> Your goal: Pull out the items word for word, beginning at the line that contains "Image resolution: width=1361" and stopping after the last of the items. Leave the pictures out of your answer.

> Records for this exercise:
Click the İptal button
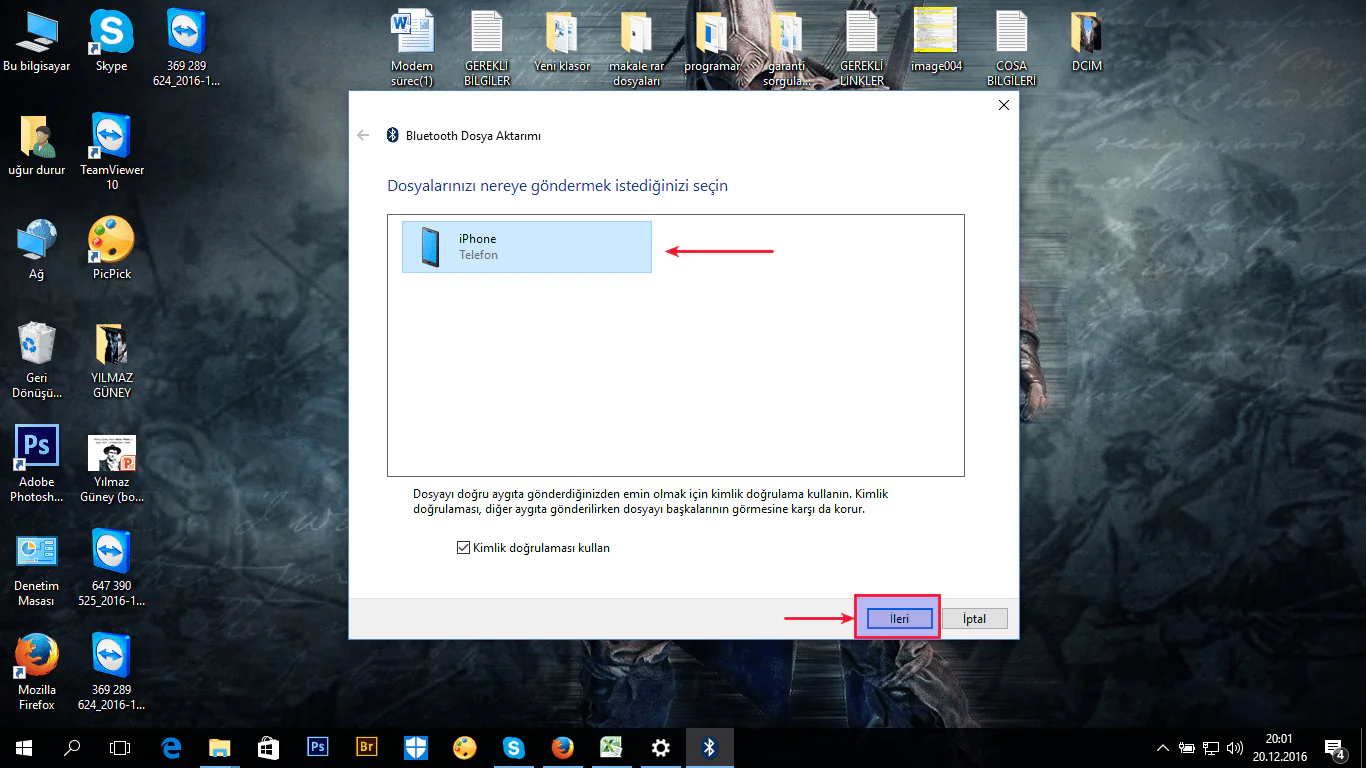point(974,619)
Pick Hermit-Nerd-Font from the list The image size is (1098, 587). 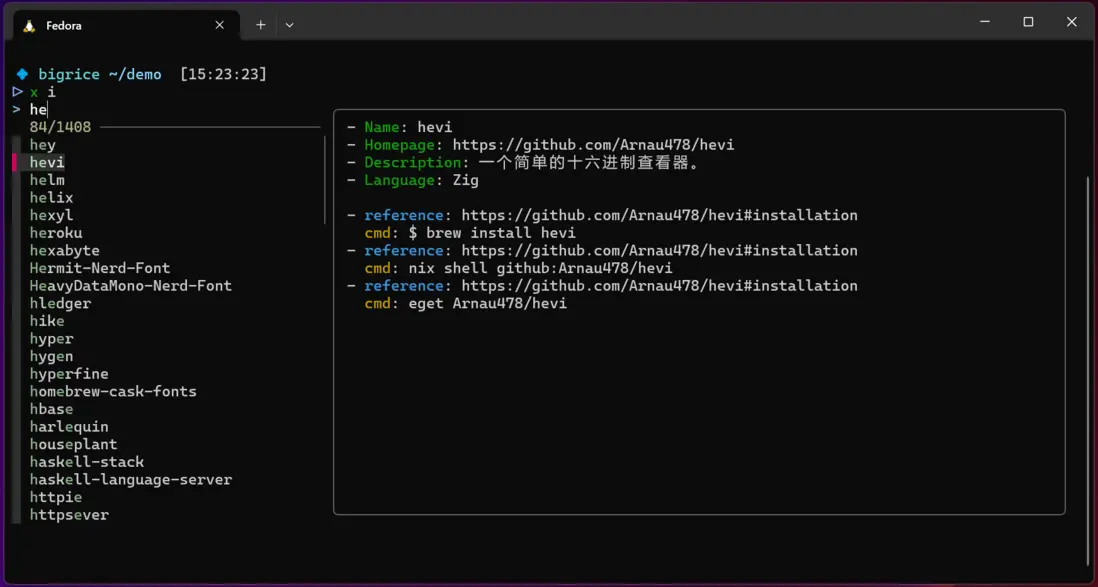(100, 268)
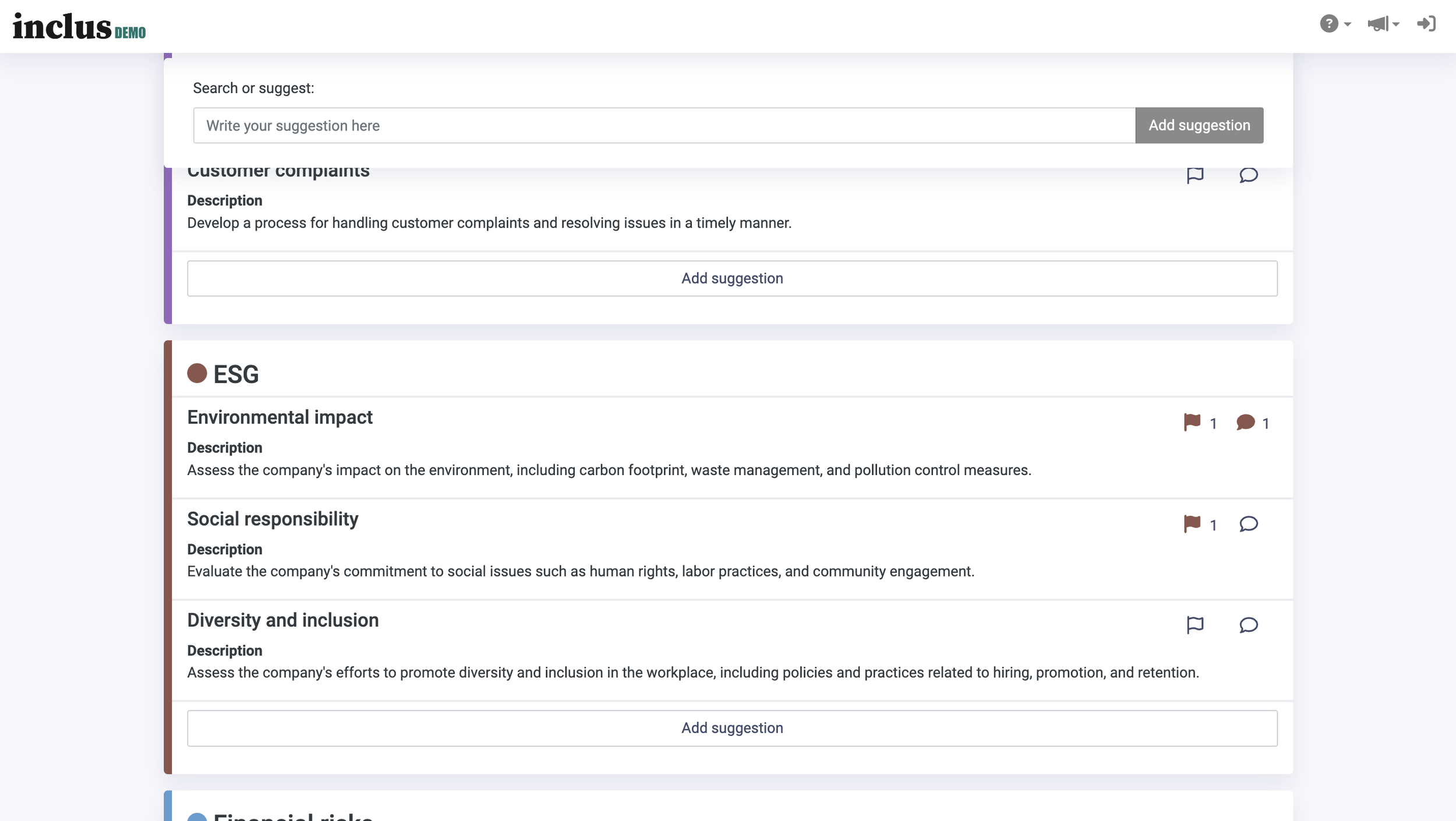Open comments for Customer complaints
The height and width of the screenshot is (821, 1456).
click(1248, 175)
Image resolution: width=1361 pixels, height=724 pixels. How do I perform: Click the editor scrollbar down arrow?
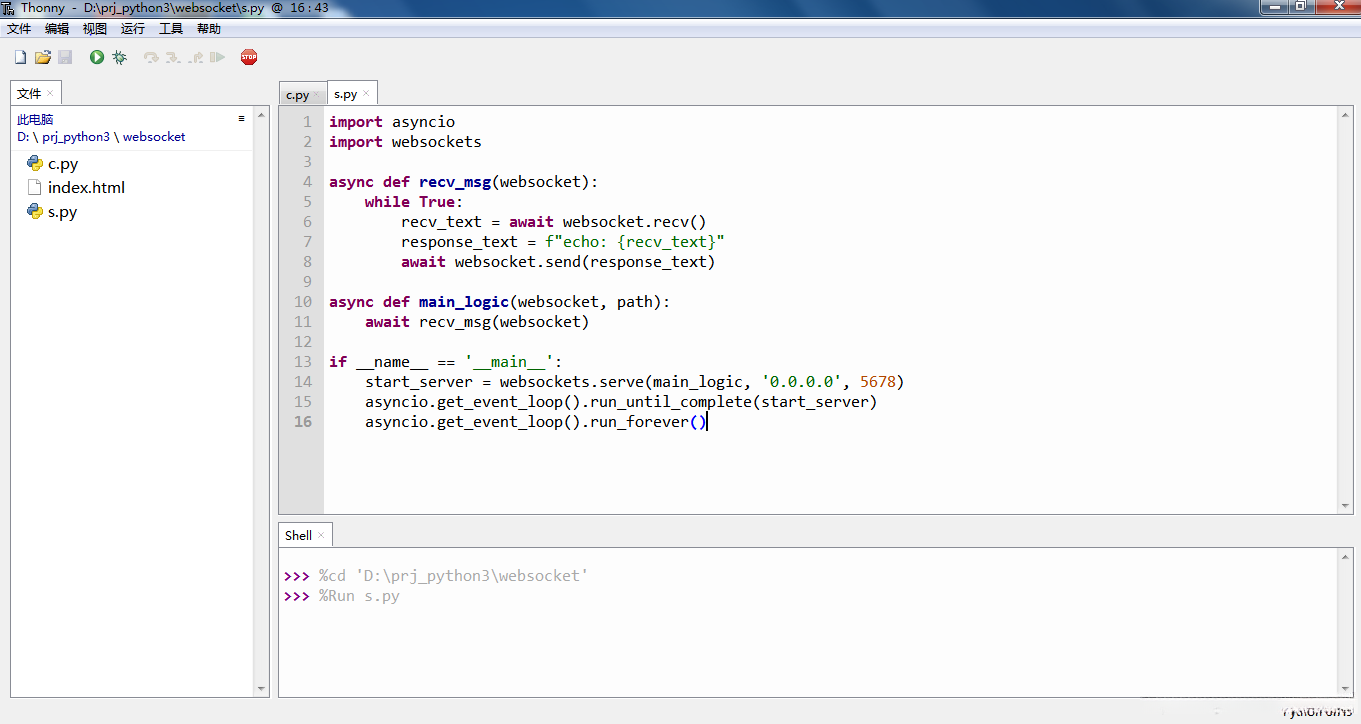pos(1345,506)
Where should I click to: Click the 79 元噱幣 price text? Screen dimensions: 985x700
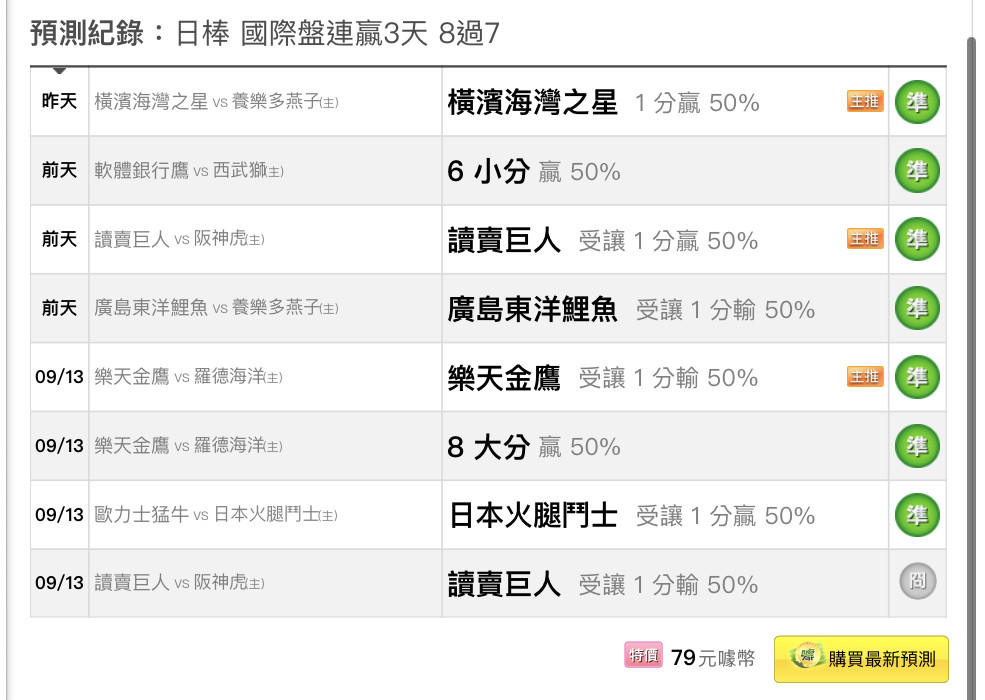[713, 658]
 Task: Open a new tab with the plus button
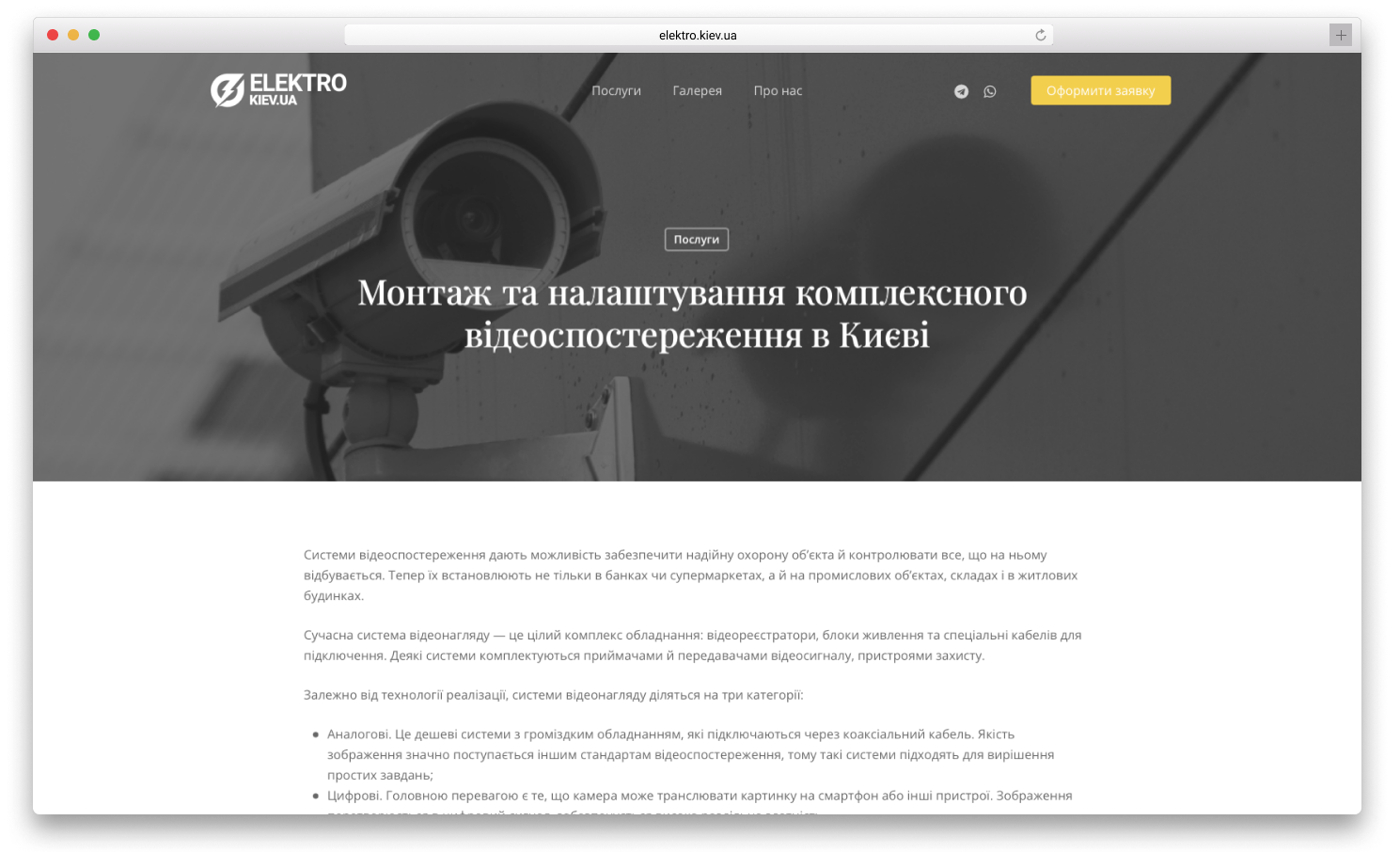click(1340, 36)
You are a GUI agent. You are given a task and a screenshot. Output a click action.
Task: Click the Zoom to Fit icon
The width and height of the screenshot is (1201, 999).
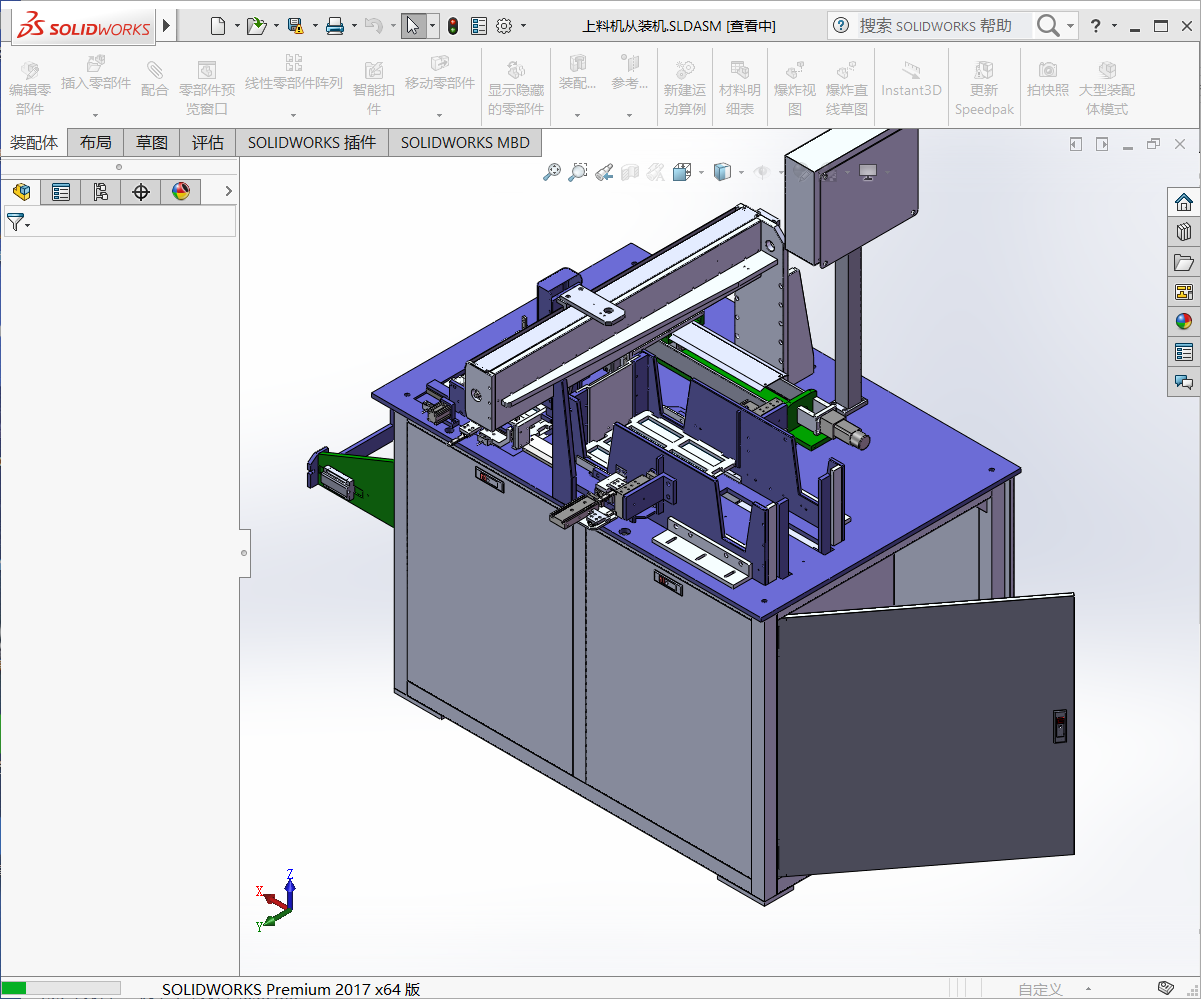[x=551, y=173]
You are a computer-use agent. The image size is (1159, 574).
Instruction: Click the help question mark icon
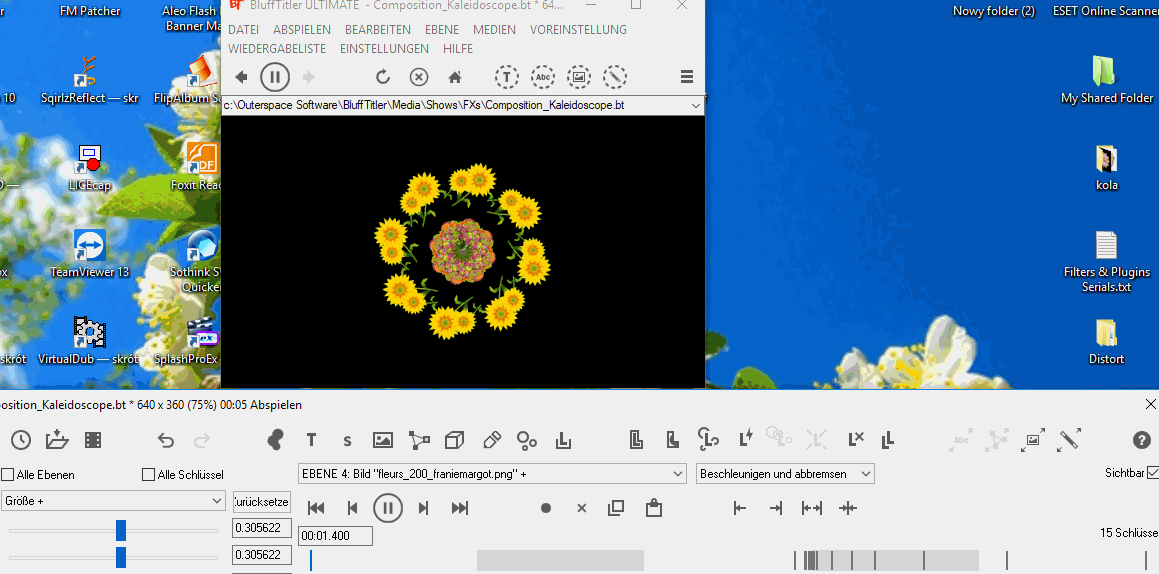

> Task result:
Image resolution: width=1361 pixels, height=724 pixels. How do I perform: Click the editor scrollbar down arrow?
pos(1345,506)
Where should I click to: Click the 79 元噱幣 price text? Screen dimensions: 985x700
[713, 658]
 Task: Open a new tab with the plus button
click(1340, 36)
You are a GUI agent. You are given a task and a screenshot. Output a click action.
Task: Click the Zoom to Fit icon
The width and height of the screenshot is (1201, 999).
[x=551, y=173]
You are a computer-use agent. The image size is (1159, 574).
Instruction: Click the help question mark icon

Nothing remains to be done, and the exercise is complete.